# [What this task involves]
Find each line in the records that contains the string "Viewport" and copy it out. Case counts.

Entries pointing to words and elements
☆ ☆ ☆ ☆ ☆
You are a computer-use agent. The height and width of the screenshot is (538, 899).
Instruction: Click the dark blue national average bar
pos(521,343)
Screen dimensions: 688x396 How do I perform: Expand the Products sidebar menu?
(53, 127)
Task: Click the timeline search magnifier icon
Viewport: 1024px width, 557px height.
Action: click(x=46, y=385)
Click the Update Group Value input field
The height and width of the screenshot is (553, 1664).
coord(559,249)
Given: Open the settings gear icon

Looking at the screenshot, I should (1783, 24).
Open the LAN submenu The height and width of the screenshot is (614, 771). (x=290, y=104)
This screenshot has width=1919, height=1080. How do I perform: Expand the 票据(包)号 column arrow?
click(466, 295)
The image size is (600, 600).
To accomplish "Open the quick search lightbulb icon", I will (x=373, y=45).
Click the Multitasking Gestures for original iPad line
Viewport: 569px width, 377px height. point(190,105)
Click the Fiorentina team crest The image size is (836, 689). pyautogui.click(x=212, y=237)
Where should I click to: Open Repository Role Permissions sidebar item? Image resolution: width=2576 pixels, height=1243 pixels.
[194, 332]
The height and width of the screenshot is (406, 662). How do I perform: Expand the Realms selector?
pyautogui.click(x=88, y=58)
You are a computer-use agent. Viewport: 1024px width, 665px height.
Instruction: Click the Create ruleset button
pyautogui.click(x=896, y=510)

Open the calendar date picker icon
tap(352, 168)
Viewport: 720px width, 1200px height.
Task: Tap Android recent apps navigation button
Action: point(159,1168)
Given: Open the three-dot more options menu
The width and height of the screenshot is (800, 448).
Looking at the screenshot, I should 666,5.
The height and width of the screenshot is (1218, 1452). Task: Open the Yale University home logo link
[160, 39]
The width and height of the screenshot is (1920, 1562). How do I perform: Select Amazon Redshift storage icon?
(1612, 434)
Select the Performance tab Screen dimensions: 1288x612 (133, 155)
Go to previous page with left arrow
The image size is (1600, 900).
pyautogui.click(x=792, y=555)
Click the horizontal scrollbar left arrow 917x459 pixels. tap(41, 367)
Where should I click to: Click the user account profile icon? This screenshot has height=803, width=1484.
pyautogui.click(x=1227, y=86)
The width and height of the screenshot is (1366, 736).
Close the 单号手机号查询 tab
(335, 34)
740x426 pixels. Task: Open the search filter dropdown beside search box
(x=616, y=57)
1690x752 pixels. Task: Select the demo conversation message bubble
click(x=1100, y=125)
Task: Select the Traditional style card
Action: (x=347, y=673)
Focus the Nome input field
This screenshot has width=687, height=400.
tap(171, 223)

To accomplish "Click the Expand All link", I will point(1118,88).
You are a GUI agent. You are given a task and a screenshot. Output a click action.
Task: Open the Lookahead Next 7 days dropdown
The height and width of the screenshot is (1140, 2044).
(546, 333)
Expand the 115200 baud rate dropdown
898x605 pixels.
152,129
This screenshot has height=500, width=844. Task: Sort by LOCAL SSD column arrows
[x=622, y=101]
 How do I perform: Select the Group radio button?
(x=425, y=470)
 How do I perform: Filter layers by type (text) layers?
☆ ☆ ☆ ☆ ☆
# [Solution to this exercise]
Viewport: 1024px width, 557px height.
Viewport: 569px width, 377px height. point(190,105)
You are a computer-use agent. Viewport: 1024px width, 665px height.
Viewport: 720px width, 1200px height.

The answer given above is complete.